Cabrera’s homer came in the fourth inning after a single by Torii Hunter. Young Oakland pitcher Sonny Gray, the meteorological paradox, left a fastball up on the inside of the plate and the reigning AL MVP didn’t miss it, sending it beyond the left field fence. Left fielder Yoenis Cespedes added some drama to the play, as he appeared to be comfortably tracking the ball as he neared the wall. The sense of relief in the Tiger camp was palpable as teammates dizzily swarmed Hunter and Cabrera upon their return to the dugout. The Tigers added another run in the sixth, as a fielder’s choice ground ball by Omar Infante brought in Victor Martinez, who had three singles on the night.
Considering the stakes at hand and the glare of the national spotlight, Verlander’s pitching performance was beyond masterful. He lost a perfect game in the sixth inning by walking Josh Reddick and a no-hitter in the seventh when he gave up a solid single to Cespedes. He yielded another two-out single in the eighth before fanning Stephen Vogt for his tenth strikeout. As he walked off the mound, speculation immediately began as to whether Verlander would return for the ninth inning. He had thrown 111 pitches, a considerable number, but has exceeded that pitch count numerous times in his storied career. After a brief discussion with manager Jim Leyland in the dugout, it was clear Verlander’s night was over.
Closer Joaquin Benoit assumed the reins in the ninth and got the nettlesome Coco Crisp to ground out. He followed that up by striking out a swinging Josh Donaldson.
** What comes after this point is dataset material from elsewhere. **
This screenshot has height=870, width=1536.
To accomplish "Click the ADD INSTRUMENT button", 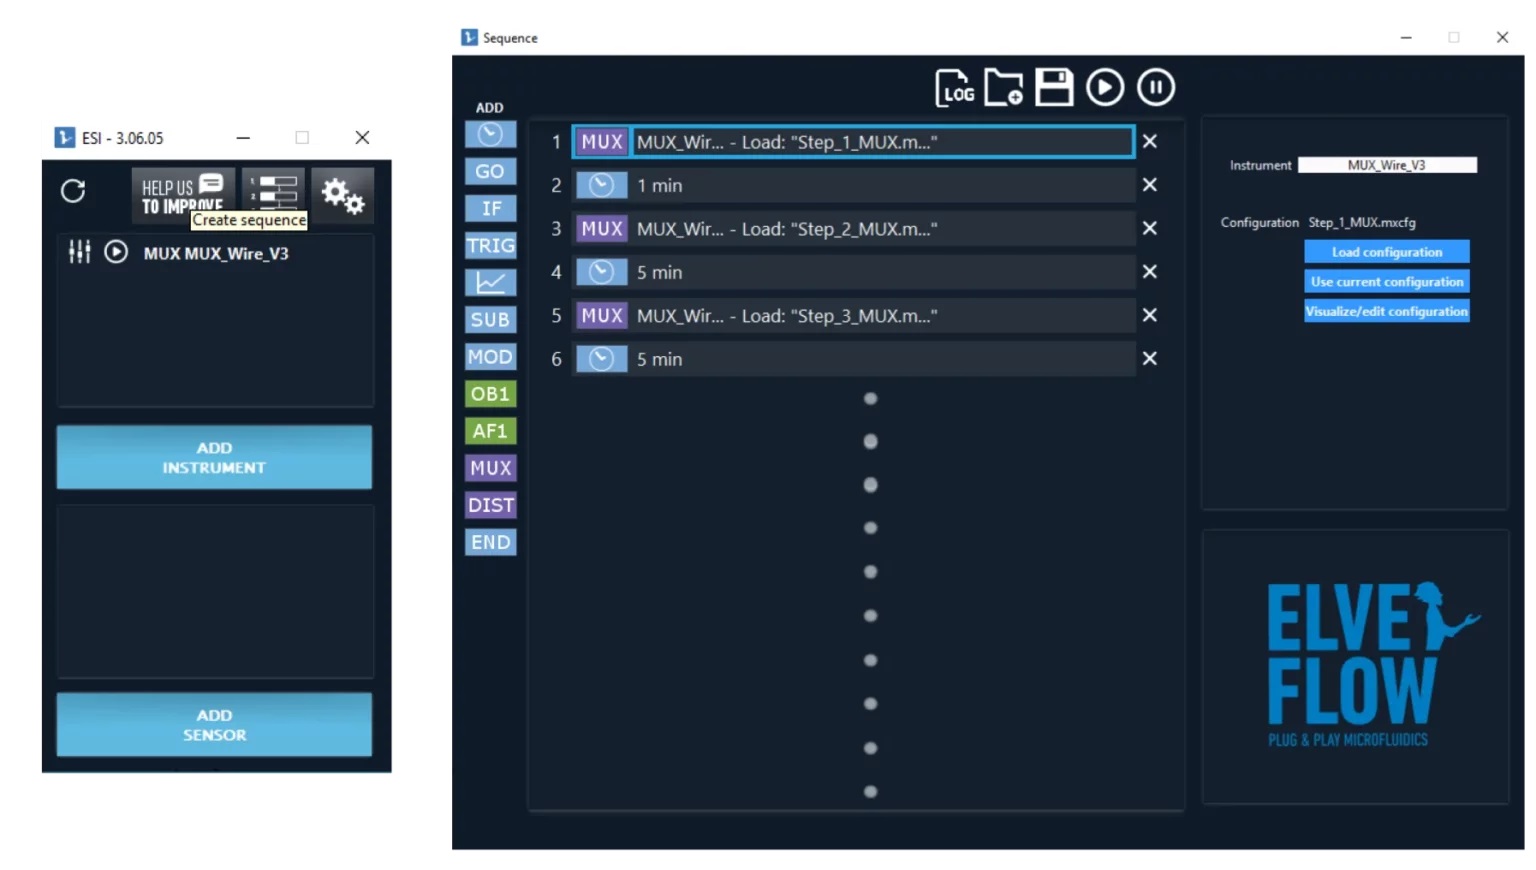I will click(x=214, y=458).
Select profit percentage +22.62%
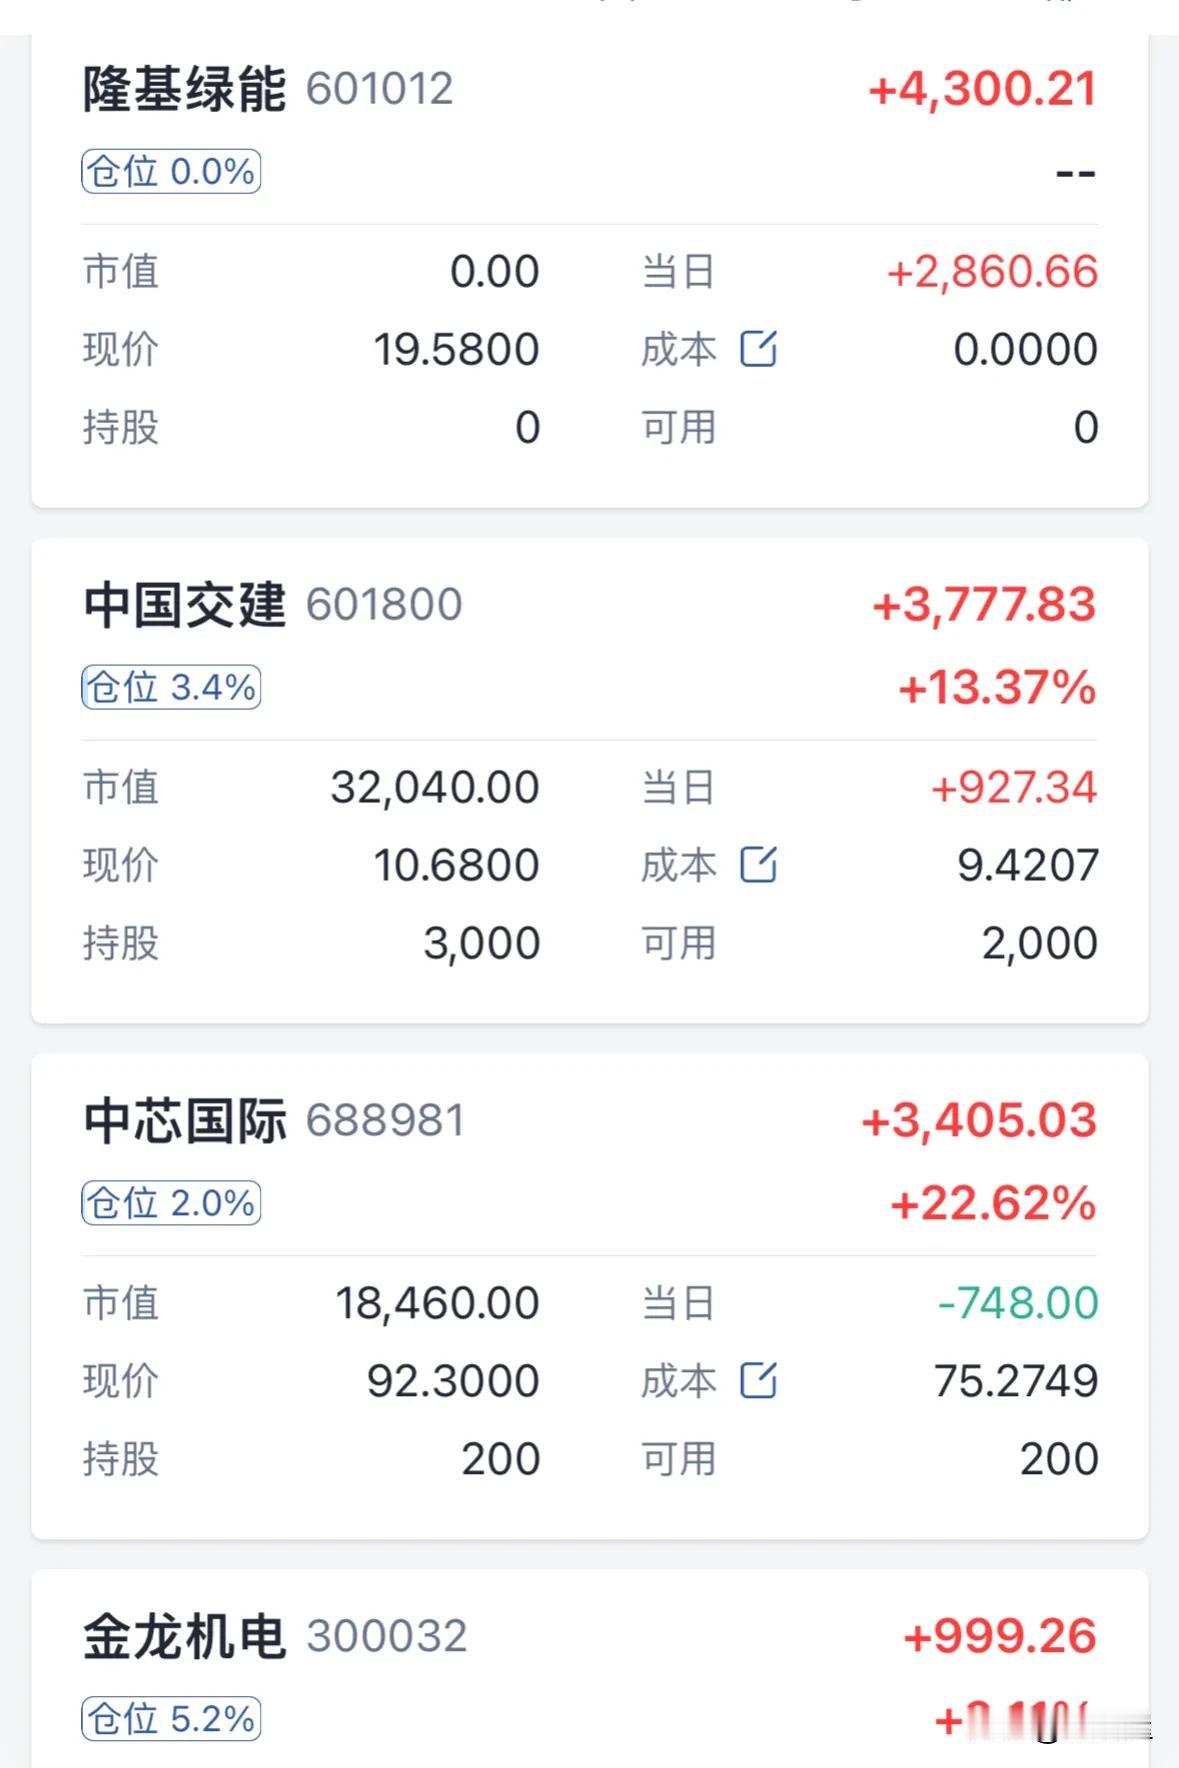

Looking good, right? Not so fast, my friend. Jed Lowrie promptly doubled to left and Benoit hit Cespedes on a pitch that rode too far inside. DH Seth Smith, representing the tying run, strode to the plate. The never-say-die A’s, having authored many dramatic come-from-behind rallies throughout the year, were still alive. Benoit, however, had different thoughts and on a 2-0 count induced Smith to loft a soft fly ball to right which landed harmlessly in Torii Hunter’s glove, igniting yet another champagne-a-thon in the Tiger clubhouse.